Given request >> Convert all of the entries below into a Markdown table with two columns, No. and Text, giving each non-blank line its own numbered row and leaving out blank lines.

Supplied entries >>
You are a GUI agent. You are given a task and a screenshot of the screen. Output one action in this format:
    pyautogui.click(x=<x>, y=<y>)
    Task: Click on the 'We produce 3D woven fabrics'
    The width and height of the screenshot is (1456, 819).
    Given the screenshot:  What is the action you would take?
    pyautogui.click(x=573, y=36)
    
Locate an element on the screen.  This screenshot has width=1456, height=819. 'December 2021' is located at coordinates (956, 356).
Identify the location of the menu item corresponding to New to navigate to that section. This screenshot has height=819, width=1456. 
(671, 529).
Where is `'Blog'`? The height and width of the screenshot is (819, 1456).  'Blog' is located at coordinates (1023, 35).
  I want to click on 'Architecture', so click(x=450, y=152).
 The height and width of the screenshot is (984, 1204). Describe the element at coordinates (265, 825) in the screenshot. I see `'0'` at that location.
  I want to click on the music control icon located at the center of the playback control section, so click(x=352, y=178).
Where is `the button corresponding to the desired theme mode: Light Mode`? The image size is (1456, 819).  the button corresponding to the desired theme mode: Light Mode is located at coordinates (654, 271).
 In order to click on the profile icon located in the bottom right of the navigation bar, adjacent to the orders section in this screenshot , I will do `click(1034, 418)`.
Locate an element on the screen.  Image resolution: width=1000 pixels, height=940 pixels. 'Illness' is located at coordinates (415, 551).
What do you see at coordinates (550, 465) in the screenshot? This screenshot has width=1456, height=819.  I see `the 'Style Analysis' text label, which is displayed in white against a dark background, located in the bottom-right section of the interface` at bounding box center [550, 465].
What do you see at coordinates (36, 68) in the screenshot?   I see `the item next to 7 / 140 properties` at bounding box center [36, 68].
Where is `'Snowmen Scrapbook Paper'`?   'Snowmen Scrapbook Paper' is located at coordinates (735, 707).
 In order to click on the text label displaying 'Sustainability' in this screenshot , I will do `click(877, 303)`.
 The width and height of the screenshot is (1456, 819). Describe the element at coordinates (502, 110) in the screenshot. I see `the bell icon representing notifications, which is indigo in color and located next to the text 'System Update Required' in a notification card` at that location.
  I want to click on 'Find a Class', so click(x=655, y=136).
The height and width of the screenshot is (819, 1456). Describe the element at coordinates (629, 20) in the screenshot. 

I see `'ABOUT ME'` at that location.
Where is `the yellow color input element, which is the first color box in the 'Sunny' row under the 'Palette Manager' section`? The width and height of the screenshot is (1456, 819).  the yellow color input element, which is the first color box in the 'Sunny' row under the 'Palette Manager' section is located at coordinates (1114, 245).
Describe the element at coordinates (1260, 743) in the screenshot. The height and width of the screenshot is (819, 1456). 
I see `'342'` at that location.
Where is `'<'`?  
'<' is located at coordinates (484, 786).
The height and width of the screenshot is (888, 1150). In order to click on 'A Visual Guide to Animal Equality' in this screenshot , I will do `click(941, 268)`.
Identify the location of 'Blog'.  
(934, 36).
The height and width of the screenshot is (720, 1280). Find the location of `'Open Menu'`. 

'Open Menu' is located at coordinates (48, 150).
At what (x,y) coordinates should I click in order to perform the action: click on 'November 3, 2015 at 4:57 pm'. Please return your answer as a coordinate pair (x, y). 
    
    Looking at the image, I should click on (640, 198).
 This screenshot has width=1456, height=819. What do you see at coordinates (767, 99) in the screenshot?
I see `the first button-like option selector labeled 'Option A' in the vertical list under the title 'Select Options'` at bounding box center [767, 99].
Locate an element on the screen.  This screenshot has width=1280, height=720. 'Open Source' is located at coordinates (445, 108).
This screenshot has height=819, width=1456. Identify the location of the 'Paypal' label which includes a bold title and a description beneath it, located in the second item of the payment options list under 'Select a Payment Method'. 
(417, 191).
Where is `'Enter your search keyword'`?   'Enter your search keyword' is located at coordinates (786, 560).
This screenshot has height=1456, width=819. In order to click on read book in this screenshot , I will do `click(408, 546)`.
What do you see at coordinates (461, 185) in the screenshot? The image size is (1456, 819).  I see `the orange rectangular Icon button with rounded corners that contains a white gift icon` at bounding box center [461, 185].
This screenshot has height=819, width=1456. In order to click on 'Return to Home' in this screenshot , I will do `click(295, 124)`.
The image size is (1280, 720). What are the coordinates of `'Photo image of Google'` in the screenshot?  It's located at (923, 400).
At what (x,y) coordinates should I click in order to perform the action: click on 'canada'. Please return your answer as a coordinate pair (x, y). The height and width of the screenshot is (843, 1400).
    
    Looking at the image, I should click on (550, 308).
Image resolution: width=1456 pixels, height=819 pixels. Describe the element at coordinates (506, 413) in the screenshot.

Result of the task >>
| No. | Text |
|---|---|
| 1 | You are a GUI agent. You are given a task and a screenshot of the screen. Output one action in this format: |
| 2 |     pyautogui.click(x=<x>, y=<y>) |
| 3 |     Task: Click on the 'We produce 3D woven fabrics' |
| 4 |     The width and height of the screenshot is (1456, 819). |
| 5 |     Given the screenshot:  What is the action you would take? |
| 6 |     pyautogui.click(x=573, y=36) |
| 7 | Locate an element on the screen.  This screenshot has width=1456, height=819. 'December 2021' is located at coordinates (956, 356). |
| 8 | Identify the location of the menu item corresponding to New to navigate to that section. This screenshot has height=819, width=1456.  |
| 9 | (671, 529). |
| 10 | Where is `'Blog'`? The height and width of the screenshot is (819, 1456).  'Blog' is located at coordinates (1023, 35). |
| 11 |   I want to click on 'Architecture', so click(x=450, y=152). |
| 12 |  The height and width of the screenshot is (984, 1204). Describe the element at coordinates (265, 825) in the screenshot. I see `'0'` at that location. |
| 13 |   I want to click on the music control icon located at the center of the playback control section, so click(x=352, y=178). |
| 14 | Where is `the button corresponding to the desired theme mode: Light Mode`? The image size is (1456, 819).  the button corresponding to the desired theme mode: Light Mode is located at coordinates (654, 271). |
| 15 |  In order to click on the profile icon located in the bottom right of the navigation bar, adjacent to the orders section in this screenshot , I will do `click(1034, 418)`. |
| 16 | Locate an element on the screen.  Image resolution: width=1000 pixels, height=940 pixels. 'Illness' is located at coordinates (415, 551). |
| 17 | What do you see at coordinates (550, 465) in the screenshot? This screenshot has width=1456, height=819.  I see `the 'Style Analysis' text label, which is displayed in white against a dark background, located in the bottom-right section of the interface` at bounding box center [550, 465]. |
| 18 | What do you see at coordinates (36, 68) in the screenshot?   I see `the item next to 7 / 140 properties` at bounding box center [36, 68]. |
| 19 | Where is `'Snowmen Scrapbook Paper'`?   'Snowmen Scrapbook Paper' is located at coordinates (735, 707). |
| 20 |  In order to click on the text label displaying 'Sustainability' in this screenshot , I will do `click(877, 303)`. |
| 21 |  The width and height of the screenshot is (1456, 819). Describe the element at coordinates (502, 110) in the screenshot. I see `the bell icon representing notifications, which is indigo in color and located next to the text 'System Update Required' in a notification card` at that location. |
| 22 |   I want to click on 'Find a Class', so click(x=655, y=136). |
| 23 | The height and width of the screenshot is (819, 1456). Describe the element at coordinates (629, 20) in the screenshot.  |
| 24 | I see `'ABOUT ME'` at that location. |
| 25 | Where is `the yellow color input element, which is the first color box in the 'Sunny' row under the 'Palette Manager' section`? The width and height of the screenshot is (1456, 819).  the yellow color input element, which is the first color box in the 'Sunny' row under the 'Palette Manager' section is located at coordinates (1114, 245). |
| 26 | Describe the element at coordinates (1260, 743) in the screenshot. The height and width of the screenshot is (819, 1456).  |
| 27 | I see `'342'` at that location. |
| 28 | Where is `'<'`?   |
| 29 | '<' is located at coordinates (484, 786). |
| 30 | The height and width of the screenshot is (888, 1150). In order to click on 'A Visual Guide to Animal Equality' in this screenshot , I will do `click(941, 268)`. |
| 31 | Identify the location of 'Blog'.   |
| 32 | (934, 36). |
| 33 | The height and width of the screenshot is (720, 1280). Find the location of `'Open Menu'`.  |
| 34 | 'Open Menu' is located at coordinates (48, 150). |
| 35 | At what (x,y) coordinates should I click in order to perform the action: click on 'November 3, 2015 at 4:57 pm'. Please return your answer as a coordinate pair (x, y).  |
| 36 |     Looking at the image, I should click on (640, 198). |
| 37 |  This screenshot has width=1456, height=819. What do you see at coordinates (767, 99) in the screenshot? |
| 38 | I see `the first button-like option selector labeled 'Option A' in the vertical list under the title 'Select Options'` at bounding box center [767, 99]. |
| 39 | Locate an element on the screen.  This screenshot has width=1280, height=720. 'Open Source' is located at coordinates (445, 108). |
| 40 | This screenshot has height=819, width=1456. Identify the location of the 'Paypal' label which includes a bold title and a description beneath it, located in the second item of the payment options list under 'Select a Payment Method'.  |
| 41 | (417, 191). |
| 42 | Where is `'Enter your search keyword'`?   'Enter your search keyword' is located at coordinates (786, 560). |
| 43 | This screenshot has height=1456, width=819. In order to click on read book in this screenshot , I will do `click(408, 546)`. |
| 44 | What do you see at coordinates (461, 185) in the screenshot? The image size is (1456, 819).  I see `the orange rectangular Icon button with rounded corners that contains a white gift icon` at bounding box center [461, 185]. |
| 45 | This screenshot has height=819, width=1456. In order to click on 'Return to Home' in this screenshot , I will do `click(295, 124)`. |
| 46 | The image size is (1280, 720). What are the coordinates of `'Photo image of Google'` in the screenshot?  It's located at (923, 400). |
| 47 | At what (x,y) coordinates should I click in order to perform the action: click on 'canada'. Please return your answer as a coordinate pair (x, y). The height and width of the screenshot is (843, 1400). |
| 48 |     Looking at the image, I should click on (550, 308). |
| 49 | Image resolution: width=1456 pixels, height=819 pixels. Describe the element at coordinates (506, 413) in the screenshot. |